• **EXERCISE DESCRIPTION**
Wherever the string "every" appears in the records, return the line that holds it.

• **MATERIAL SUPPLIED**
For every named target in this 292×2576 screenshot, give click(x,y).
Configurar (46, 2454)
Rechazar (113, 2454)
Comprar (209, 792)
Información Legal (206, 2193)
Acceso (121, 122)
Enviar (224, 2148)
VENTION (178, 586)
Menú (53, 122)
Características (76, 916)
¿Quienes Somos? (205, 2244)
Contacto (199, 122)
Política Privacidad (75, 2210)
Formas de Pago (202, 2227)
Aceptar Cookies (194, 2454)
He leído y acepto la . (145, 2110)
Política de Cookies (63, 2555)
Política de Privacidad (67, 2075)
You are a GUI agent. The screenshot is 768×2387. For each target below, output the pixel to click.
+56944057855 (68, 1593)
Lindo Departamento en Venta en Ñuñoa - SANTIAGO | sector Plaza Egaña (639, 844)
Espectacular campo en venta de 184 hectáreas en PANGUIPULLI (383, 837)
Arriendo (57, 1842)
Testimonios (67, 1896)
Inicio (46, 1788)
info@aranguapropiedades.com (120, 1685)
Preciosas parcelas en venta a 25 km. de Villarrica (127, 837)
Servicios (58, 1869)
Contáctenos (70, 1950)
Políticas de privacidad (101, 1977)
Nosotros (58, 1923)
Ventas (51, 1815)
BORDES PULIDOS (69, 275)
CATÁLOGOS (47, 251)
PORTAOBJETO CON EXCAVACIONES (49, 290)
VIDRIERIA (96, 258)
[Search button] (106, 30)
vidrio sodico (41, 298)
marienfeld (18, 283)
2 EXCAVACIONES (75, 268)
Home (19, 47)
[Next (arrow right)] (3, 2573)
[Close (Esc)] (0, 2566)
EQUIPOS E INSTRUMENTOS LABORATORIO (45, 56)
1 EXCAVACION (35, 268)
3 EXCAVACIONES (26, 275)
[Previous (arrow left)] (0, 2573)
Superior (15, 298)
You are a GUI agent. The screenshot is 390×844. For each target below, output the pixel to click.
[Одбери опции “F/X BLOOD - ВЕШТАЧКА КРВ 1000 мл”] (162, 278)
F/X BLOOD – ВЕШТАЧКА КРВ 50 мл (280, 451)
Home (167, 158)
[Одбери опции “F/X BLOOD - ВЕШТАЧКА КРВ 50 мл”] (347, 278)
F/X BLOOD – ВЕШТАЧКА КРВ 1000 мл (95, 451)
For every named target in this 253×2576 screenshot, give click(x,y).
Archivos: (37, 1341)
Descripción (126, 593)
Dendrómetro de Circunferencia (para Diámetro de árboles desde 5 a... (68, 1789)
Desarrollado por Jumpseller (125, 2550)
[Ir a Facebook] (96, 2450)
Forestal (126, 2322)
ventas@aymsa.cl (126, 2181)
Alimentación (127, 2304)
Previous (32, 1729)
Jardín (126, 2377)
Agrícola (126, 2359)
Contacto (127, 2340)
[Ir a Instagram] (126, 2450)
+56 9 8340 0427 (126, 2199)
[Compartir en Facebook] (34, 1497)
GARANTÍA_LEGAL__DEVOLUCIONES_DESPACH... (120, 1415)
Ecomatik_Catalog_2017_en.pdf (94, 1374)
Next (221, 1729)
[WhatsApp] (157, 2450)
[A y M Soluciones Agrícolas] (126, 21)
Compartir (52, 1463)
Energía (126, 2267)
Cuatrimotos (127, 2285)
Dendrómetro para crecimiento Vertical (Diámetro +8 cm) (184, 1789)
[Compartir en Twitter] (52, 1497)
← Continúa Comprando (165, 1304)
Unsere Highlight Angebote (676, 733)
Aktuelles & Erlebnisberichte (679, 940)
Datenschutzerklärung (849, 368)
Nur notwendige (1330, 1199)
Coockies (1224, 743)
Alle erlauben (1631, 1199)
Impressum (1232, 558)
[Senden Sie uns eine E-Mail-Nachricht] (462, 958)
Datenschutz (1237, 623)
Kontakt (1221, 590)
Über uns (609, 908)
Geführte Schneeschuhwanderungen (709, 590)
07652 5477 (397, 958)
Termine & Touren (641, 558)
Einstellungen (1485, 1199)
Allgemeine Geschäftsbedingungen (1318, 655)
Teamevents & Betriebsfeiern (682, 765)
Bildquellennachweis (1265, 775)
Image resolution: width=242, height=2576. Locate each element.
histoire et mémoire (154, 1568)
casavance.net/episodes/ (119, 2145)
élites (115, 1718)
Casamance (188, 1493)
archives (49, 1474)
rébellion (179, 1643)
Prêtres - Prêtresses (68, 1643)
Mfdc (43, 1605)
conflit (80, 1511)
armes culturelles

• **ANSWER FOR THIS EXERCISE**
For every named target in this 292×2576 screenshot, give click(x,y).
For every named target in this 253×2576 screenshot, give click(x,y).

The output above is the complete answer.